I told them to shut up because if not, those perverts would come and try to start a conversation with us. But they didn't. Instead, "Naay problema ug kwarta among kauban diri oh! Barato rani (Our friend here has financial constraints. You might wanna help him at a good deal)." They were selling me!

And all I did was to utter the word "Shit!", lowered down my head and started eating my meal as fast as I could. I looked for the exit and waited for them outside.

We wandered the deserted downtown Dumaguete, laughing out loud with some random stuff. Everything seemed so fun, but in a moment I least expected, a motorcycle stopped ahead of us, impeding our walking. With it were two gentlemen wearing not-so-guy clothes, who later on parked their motorcycle in a corner and neared us.

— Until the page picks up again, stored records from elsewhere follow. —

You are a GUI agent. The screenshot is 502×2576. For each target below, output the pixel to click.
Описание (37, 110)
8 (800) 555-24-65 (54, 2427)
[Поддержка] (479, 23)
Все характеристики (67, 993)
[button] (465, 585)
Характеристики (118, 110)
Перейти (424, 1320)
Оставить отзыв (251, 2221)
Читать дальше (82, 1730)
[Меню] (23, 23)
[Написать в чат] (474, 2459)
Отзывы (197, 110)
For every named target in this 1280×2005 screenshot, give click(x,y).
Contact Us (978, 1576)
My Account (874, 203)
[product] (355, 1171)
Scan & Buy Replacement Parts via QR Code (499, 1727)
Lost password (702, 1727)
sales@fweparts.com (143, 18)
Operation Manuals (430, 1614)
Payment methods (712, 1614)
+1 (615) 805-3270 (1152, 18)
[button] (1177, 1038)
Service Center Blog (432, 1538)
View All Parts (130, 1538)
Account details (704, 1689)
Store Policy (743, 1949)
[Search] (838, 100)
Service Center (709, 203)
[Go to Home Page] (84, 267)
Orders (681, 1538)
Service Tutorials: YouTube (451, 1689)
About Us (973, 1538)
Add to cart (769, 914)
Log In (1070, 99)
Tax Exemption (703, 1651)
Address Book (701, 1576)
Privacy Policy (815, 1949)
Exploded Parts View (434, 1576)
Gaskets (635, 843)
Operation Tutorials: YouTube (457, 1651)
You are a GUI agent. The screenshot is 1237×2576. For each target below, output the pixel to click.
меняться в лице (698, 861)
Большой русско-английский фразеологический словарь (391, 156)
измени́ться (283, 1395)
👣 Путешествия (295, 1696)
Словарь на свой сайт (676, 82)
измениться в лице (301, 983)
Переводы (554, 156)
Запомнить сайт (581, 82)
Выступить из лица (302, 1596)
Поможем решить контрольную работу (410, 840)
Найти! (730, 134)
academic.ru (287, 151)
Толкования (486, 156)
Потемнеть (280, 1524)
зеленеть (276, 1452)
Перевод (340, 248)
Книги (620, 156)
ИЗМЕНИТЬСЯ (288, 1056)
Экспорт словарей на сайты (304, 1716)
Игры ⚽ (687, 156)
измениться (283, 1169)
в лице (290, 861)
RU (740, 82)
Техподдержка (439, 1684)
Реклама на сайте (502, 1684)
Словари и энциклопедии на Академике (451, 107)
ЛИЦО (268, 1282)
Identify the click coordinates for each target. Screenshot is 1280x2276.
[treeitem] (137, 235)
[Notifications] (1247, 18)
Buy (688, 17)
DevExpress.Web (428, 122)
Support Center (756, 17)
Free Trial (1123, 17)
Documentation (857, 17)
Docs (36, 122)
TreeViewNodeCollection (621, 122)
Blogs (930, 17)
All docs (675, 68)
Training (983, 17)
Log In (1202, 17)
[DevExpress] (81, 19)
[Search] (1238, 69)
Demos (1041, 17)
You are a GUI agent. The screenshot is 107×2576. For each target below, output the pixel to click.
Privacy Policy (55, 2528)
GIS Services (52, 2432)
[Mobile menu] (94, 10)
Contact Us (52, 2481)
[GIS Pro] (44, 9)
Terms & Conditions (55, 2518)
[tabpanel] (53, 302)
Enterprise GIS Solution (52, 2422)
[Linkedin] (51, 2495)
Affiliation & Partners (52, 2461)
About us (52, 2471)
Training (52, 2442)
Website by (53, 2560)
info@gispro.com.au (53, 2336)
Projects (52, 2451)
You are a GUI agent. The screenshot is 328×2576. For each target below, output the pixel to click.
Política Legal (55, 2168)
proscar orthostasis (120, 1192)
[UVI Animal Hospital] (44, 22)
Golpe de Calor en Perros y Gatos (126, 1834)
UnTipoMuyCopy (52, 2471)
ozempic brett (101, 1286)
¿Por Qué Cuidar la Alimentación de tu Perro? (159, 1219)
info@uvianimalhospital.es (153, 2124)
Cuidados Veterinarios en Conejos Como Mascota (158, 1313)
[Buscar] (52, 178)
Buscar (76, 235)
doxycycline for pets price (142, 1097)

Their eyes were focused on me, I somehow noticed, but I looked the other way around and started to walk away. "Dong, kanang ga-yellow. Ali sa (Boy in yellow, come here)," they said. Boy in yellow was me.

Trying to be polite, I said, "Unsa man Sir?" They came closer to me, closer and closer. With that, I stepped backwards little by little, more and more, until my back landed unto a concrete surface, a dead end.

"Name your prize." they asked me. I stiffened, and all of my DotA friends whose with me a while ago were now laughing at me from a distance, they're having a good time, two of them are my publication friends, an artist and a webpage master. My forehead was filled with sweat, there was a sweat-producing faucet attached to my head.

"Name your prize baby," they asked me, again. My evil side wanted me to 'dragon fist' each of their faces. But I tried to be polite once again since both of them were respectable gentlemen. "Sorry kaayo, Sir. I'm not for sale. You must have misunderstood my friends." Then, I ran away and showed a finger to my awaiting friends.

A week after that, the incident happened again, three times. Why can't they be just girls? I would love to sell myself even for free, my pervert alter ego is telling me.


  1. wahahahahaha :D name your prize baby!!! lELS

  2. ang model parang si sir M***.

    Name your Prize: "P 1 000 000 000." Then you'll become an instant Billionaire!

  3. haha.. this is funny. They are lucky you're a nice person. some guys will handle such situation otherwise. God knows what will happen to them.

    thanks for dropping by my blog. I like blog description by the way. It made me laugh several times. You're a good writer. :)

  4. hahahha ang cute mo siguro kaya ka na ta typan ng mga yan. i love how you write and that pagirl na pic, cute heheh...thanks for dropping by my blog.